Der nächste Gutachter kam zu dem gleichen Ergebnis. Auch er vermerkte in seinem Gutachten, dass sie noch Zeitung lesen könne und sich einen großen Flachbildschirm gekauft habe. „Ja sind die mir denn neidig“, fragte sich Sabine H. und ist den Tränen nahe. Die Ablehnung hat sie so schockiert, dass ihr Diabetes entgleiste, sie von Weinkrämpfen geschüttelt wurde und sie sogar einen Darmverschluss bekam. „Alle meine Körperfunktionen waren gestört“, erinnert sie sich mit Schrecken daran.

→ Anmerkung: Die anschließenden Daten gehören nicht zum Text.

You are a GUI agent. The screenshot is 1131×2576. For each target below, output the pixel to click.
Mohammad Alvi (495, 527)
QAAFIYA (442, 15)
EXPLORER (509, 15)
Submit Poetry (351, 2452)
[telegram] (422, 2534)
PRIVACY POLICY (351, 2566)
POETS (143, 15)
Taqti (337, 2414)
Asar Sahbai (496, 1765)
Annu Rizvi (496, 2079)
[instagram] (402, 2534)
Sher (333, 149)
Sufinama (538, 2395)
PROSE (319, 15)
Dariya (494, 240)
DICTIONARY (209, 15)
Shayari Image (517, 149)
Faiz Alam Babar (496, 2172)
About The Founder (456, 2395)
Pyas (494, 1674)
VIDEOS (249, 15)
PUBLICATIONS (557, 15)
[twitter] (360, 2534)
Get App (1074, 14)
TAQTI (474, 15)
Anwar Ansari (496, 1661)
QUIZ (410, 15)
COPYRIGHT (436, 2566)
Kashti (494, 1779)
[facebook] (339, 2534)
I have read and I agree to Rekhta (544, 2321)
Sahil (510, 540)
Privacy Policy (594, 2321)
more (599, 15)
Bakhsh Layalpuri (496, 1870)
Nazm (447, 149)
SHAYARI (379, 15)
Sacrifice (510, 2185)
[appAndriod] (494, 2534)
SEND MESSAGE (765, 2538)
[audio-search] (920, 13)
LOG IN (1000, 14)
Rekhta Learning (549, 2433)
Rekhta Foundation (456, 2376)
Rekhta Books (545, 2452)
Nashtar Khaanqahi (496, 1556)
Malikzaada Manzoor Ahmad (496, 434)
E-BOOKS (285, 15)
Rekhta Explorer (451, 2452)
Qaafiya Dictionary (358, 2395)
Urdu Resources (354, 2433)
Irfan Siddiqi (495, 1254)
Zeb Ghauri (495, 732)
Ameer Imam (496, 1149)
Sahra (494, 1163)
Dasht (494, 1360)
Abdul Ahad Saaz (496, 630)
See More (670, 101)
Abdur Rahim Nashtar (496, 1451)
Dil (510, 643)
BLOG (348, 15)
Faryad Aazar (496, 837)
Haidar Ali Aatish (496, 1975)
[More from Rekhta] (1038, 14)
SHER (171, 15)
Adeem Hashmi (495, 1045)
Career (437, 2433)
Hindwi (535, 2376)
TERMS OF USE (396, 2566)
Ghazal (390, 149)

Gesundheitliche Probleme sind nicht von Dauer
Die Krankenkasse begründete damals die Ablehnung eines Pflegegrades damit, dass Sabine H. weitgehend selbstständig leben kann und sowohl die psychischen Auffälligkeiten als auch die Gesundheitsprobleme nicht in der entsprechenden Ausprägung auf Dauer vorliegen.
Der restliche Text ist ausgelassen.